Stark claims to be neutral about IRBs' ability to perform their stated task: protecting the subjects of research. She writes, "My goal is not to judge the 'fairness' and 'effectiveness' of IRBs myself." (7) And she correctly notes that the ethical acceptability of an IRB-approved project is a "social truth," not an empirical one. (244) But her tone is generally sympathetic to the IRBs. For example, she writes that IRBs' "forms of evaluation provide directed, tangible ways for board members to carrying out their review process, given the practical difficulty of applying unmediated, abstract ethics principles," making the IRB members sound like heroes who have achieved a workable system against the odds. (186)
Indeed, in some cases she reports, IRBs seem to be doing some good. For example, a physiologist and a nurse had a fruitful debate about the need for a quick medical screening of subjects in an exercise study (197-200). That's an example of an IRB with multiple experts on a single type of research--something I hope is reasonably common in much biomedical research. But most of Stark's observations are distressing in ways I don't think she appreciates. Here, then, are some of the actions she observed, along with my reasons for finding in them an indictment of the IRB system as presently run.

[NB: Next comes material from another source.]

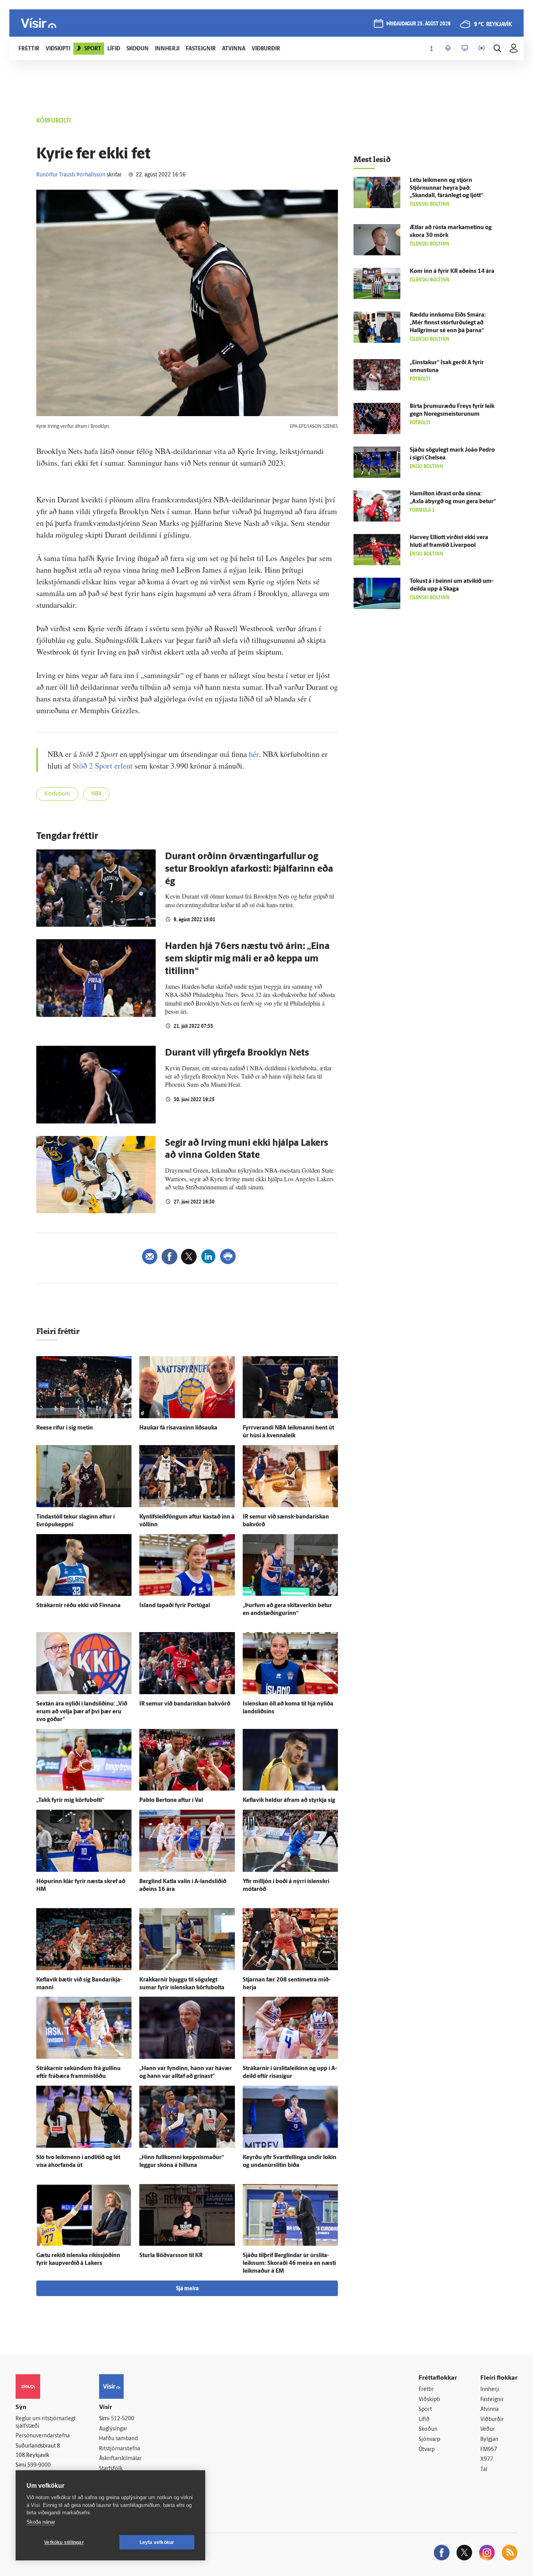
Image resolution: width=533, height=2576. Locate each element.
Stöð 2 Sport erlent (103, 765)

At all three IRBs she observed, Stark saw members judging proposals based on the proportion of spelling and typographical errors in the proposal. She calls such behavior "housekeeping" and excuses it on the grounds that it "was indispensable for IRBs because the apparent degree of care taken in submitting a tidy proposal served as a proxy for an investigator's ability, allowing board members to make judgments about people's reliability as researchers. In this way, ink and paper serve as character witnesses." (173)
Such behavior, I believe, represents what Sir James George Frazer called the practice of "homeopathic magic." As Frazer put it in the Golden Bough, "the magician infers that he can produce any effect he desires merely by imitating it." In this case, the proposal serves as a magic charm, and a tidy proposal guarantees an ethical research project. That IRBs would resort to such practices is strong evidence that they lack the expertise to judge proposals on their merits.
Stark calls a second kind of evaluation "scientific evaluation," which sounds nice. But her observations confirm the complaints of many researchers that IRB members demand changes in research they do not understand.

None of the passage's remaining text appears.